+++ DOCUMENT SEGMENT
I would like to see a President who has worked a front-line, retail or customer service job. In these jobs, that mostly all of us had growing up, we very often had to deal with cranky, irritated and sometimes just miserable people who thought they had the right to talk down to us because of our job. Usually, we would have to take the verbal barbs and not fight back. Having this background would ensure that one realizes that just because people are 'below' you in terms of job title or economic status, they are still human beings and must be treated as such.
My ideal president has also had a job in management. When we watch shows like Undercover Boss, we see CEO's that fail miserably at doing front-line tasks as mentioned above. While this is true, I feel that being in management also denotes taking a 'big picture' look at situations. Further, in recent years people who lead companies or organizations are almost vilified - as if they are modern day robber barons. A candidate with management experience would understand that leaders are not just sitting in conference rooms smoking cigars; very often they are up nights worried about making payroll, among other pressing needs that the public and the rank and file are not always privy to.
++++++
+++ DATA SHOWN
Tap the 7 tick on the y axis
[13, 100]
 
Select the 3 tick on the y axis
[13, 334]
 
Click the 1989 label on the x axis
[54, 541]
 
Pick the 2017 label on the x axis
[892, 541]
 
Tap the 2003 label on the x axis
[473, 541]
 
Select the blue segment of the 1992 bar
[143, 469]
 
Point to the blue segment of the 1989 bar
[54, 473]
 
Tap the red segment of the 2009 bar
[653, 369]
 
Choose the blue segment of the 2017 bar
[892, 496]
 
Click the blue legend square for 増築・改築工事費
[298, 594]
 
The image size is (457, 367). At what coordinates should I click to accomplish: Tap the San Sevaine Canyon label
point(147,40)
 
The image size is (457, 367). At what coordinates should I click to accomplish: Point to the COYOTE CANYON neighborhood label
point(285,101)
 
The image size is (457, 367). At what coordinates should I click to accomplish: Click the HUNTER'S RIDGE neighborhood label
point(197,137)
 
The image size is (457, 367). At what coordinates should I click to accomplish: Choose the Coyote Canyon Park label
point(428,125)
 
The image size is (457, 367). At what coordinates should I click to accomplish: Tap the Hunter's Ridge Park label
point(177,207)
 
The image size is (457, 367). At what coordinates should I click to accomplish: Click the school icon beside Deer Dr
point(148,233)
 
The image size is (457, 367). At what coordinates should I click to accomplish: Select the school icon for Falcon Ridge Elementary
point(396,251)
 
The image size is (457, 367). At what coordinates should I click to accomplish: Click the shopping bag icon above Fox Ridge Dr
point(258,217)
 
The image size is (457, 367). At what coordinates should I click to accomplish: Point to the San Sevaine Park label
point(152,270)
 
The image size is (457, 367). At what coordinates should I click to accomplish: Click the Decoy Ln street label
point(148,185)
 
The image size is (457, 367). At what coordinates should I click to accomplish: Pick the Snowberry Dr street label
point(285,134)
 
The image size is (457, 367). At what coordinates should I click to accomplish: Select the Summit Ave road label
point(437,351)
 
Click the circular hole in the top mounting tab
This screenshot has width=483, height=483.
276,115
++++++
+++ DATA SHOWN
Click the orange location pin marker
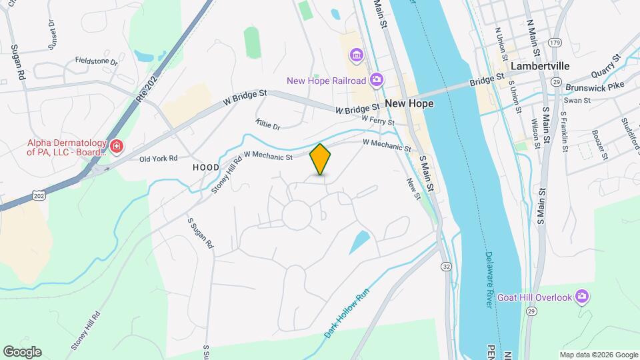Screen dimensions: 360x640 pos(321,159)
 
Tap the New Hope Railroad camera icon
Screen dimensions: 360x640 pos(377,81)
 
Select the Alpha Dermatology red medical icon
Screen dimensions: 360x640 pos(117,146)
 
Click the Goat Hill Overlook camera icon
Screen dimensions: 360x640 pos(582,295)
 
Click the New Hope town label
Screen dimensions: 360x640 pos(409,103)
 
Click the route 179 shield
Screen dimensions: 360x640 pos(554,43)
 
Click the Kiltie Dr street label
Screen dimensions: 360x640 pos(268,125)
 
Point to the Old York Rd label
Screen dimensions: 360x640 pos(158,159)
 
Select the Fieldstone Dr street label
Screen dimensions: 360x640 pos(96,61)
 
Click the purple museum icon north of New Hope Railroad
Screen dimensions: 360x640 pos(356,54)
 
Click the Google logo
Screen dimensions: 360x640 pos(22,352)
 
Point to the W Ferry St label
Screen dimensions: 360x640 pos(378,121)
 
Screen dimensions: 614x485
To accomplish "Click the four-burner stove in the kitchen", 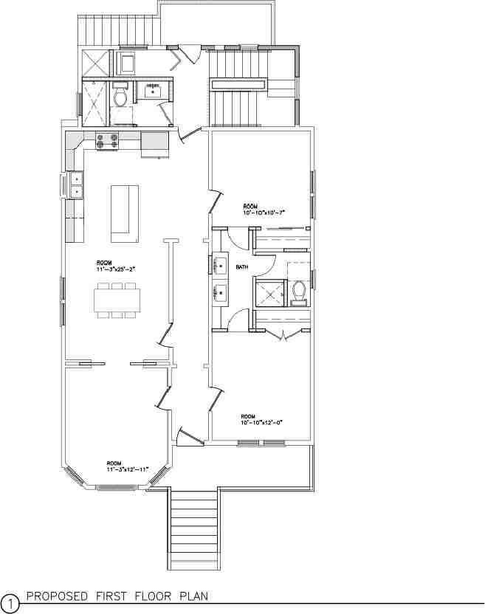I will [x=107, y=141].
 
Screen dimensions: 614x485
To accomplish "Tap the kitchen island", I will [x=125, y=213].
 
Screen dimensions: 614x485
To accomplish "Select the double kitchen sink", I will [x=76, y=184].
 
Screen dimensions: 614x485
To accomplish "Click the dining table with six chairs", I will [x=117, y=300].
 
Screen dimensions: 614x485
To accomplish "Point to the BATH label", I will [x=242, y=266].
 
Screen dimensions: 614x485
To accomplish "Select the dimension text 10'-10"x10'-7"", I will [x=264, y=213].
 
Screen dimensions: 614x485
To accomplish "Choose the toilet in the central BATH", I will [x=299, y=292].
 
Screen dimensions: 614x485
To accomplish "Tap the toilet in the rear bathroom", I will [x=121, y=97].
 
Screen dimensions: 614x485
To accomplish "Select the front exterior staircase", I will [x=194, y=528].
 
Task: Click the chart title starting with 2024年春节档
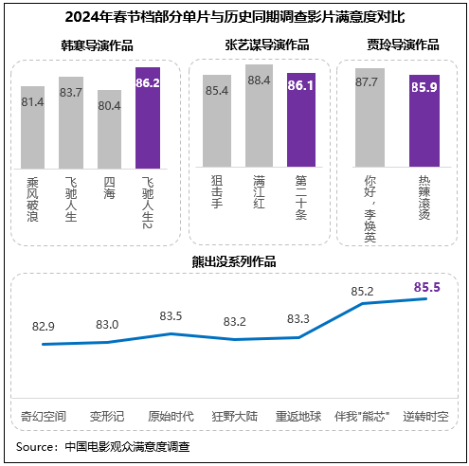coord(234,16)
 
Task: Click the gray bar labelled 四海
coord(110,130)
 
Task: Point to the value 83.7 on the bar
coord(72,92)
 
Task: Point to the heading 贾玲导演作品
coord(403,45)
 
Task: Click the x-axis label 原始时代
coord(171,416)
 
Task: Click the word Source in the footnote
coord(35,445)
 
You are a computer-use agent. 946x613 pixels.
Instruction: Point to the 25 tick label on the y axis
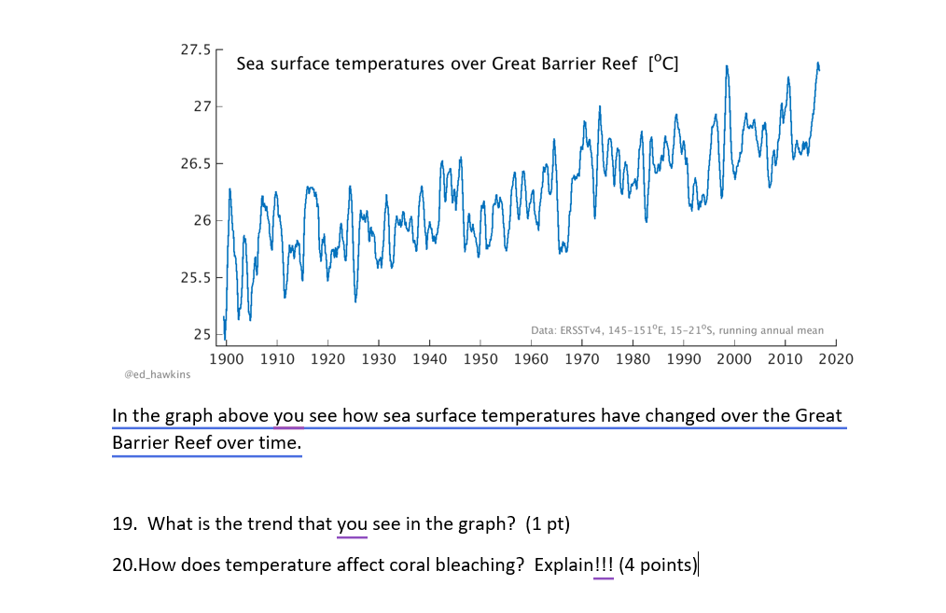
++++++
DIRECTION => Reproduce the part of the ideal-president essay that begins at the words "I would like" and stops after the words "treated as such.".

THE ANSWER =>
I would like to see a President who has worked a front-line, retail or customer service job. In these jobs, that mostly all of us had growing up, we very often had to deal with cranky, irritated and sometimes just miserable people who thought they had the right to talk down to us because of our job. Usually, we would have to take the verbal barbs and not fight back. Having this background would ensure that one realizes that just because people are 'below' you in terms of job title or economic status, they are still human beings and must be treated as such.